EXERCISE INSTRUCTIONS
1. Summarize the text on Alfred Wallis in two sentences.
2. According to the text on Alfred Wallis, why did he paint seascapes from memory? Answer in one or two sentences.
3. In the text on Alfred Wallis, reproduce the passage from "i am thinkin" to "at Kettle's Yard.".

(DOCUMENT TEXT begins)

His paintings are an example of naïve art; perspective is ignored and an object's scale is often based on its relative importance in the scene, giving many of his paintings a resemblance to early maps. Wallis painted seascapes from memory, in large part because the world of sail and steamships he knew was being replaced by vessels with diesel engines. As he put it, his subjects were "what use To Bee out of my own memery what we may never see again..."

Wallis had little money and used materials that were readily available, mostly painting on cardboard torn from packing boxes and using a limited palette of paint. However, close examination of the different types of cardboard he used, and the specific brand of Peacock & Buchan ships paint he insisted on (bought from the Burrells' hardware shop in the Digey), suggests that these were conscious artistic choices.

Wallis painted as a hobby for three years until, in August 1928, he sold some of his paintings to two young modern artists Ben Nicholson and Christopher Wood, who were visiting St Ives for the day. They returned with their partners and stayed for several weeks, often visiting Wallis and buying more of his paintings. They were delighted by Wallis and celebrated his direct approach to image-making. Nicholson commented later that "to Wallis, his paintings were never 'paintings' but actual events". Wallis was propelled into a circle of some of the most progressive artists working in Britain in the 1930s.

The influence, however, was all one way; Wallis continued to paint as he always had. Nicholson later termed Wallis's art "something that has grown out of the Cornish seas and earth and which will endure".

Through Nicholson and Wood, Wallis's work was introduced to Jim Ede who promoted his work in London. Despite the admiration of some of the foremost artists, critics and collectors in the British Modern Art scene throughout the 1930s – as well as international acclaim – Wallis's paintings were only ever bought for a few shillings. Wallis continued to live in poverty until he was taken, destitute and gravely ill, to Madron workhouse near Penzance in July 1941.

After his death on 29 August 1942, his family funeral at Barnoon Cemetery was interrupted part-way through by his admirers, who then organised a private grave and second funeral, described as “a queer little ceremony”. Wallis’s grave lay bare and unmarked for a year and a half until the potter Bernard Leach suggested he make a set of decorative tiles to cover it. Thus Leach created a beautifully unique and fitting memorial, depicting an old man at the foot of a lighthouse – a popular nautical motif in Wallis's paintings. His grave can still be seen today, overlooking Porthmeor beach and Tate St Ives.

Wallis thought his neighbours resented his fame, and that they believed him to be secretly rich. In one of his last letters, to Ede, he wrote:

i am thinkin of givin up The paints all to gether i have nothin But Persecution and gelecy [jealousy] and if you can com [come] down for an hour or 2 you can take them with you and give what they are worf [worth] afterwards. These drawers and shopes are all jealous of me.
— Alfred Wallis letter to Jim Ede 27 July 1938

Examples of Wallis's paintings can be seen at Tate St Ives and Kettle's Yard in Cambridge (Jim Ede's home). In October 2020, an exhibition titled "Alfred Wallis Rediscovered" opened at Kettle's Yard.

(DOCUMENT TEXT ends)
(GIVEN ENTRIES begins)

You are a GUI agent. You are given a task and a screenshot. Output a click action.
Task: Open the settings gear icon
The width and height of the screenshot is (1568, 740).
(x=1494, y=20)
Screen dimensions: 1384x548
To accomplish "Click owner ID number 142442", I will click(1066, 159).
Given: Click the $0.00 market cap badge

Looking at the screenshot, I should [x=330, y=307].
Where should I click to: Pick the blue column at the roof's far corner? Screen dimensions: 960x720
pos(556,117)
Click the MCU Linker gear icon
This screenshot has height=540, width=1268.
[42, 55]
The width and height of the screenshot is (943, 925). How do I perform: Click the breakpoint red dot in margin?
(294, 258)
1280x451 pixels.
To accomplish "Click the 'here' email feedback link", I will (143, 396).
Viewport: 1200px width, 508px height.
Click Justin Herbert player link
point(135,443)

(GIVEN ENTRIES ends)

SOLUTIONS
1. Alfred Wallis painted naïve seascapes from memory, mostly on cardboard, and after Ben Nicholson and Christopher Wood bought his work in 1928 he was admired by leading modern artists, though his paintings only ever sold for a few shillings. He lived in poverty until he was taken to Madron workhouse in 1941, died in 1942, and his grave was later covered with decorative tiles made by Bernard Leach.

2. He painted from memory largely because the world of sail and steamships he knew was being replaced by vessels with diesel engines. In his own words, he was painting what might never be seen again.

3.
i am thinkin of givin up The paints all to gether i have nothin But Persecution and gelecy [jealousy] and if you can com [come] down for an hour or 2 you can take them with you and give what they are worf [worth] afterwards. These drawers and shopes are all jealous of me.
— Alfred Wallis letter to Jim Ede 27 July 1938

Examples of Wallis's paintings can be seen at Tate St Ives and Kettle's Yard in Cambridge (Jim Ede's home). In October 2020, an exhibition titled "Alfred Wallis Rediscovered" opened at Kettle's Yard.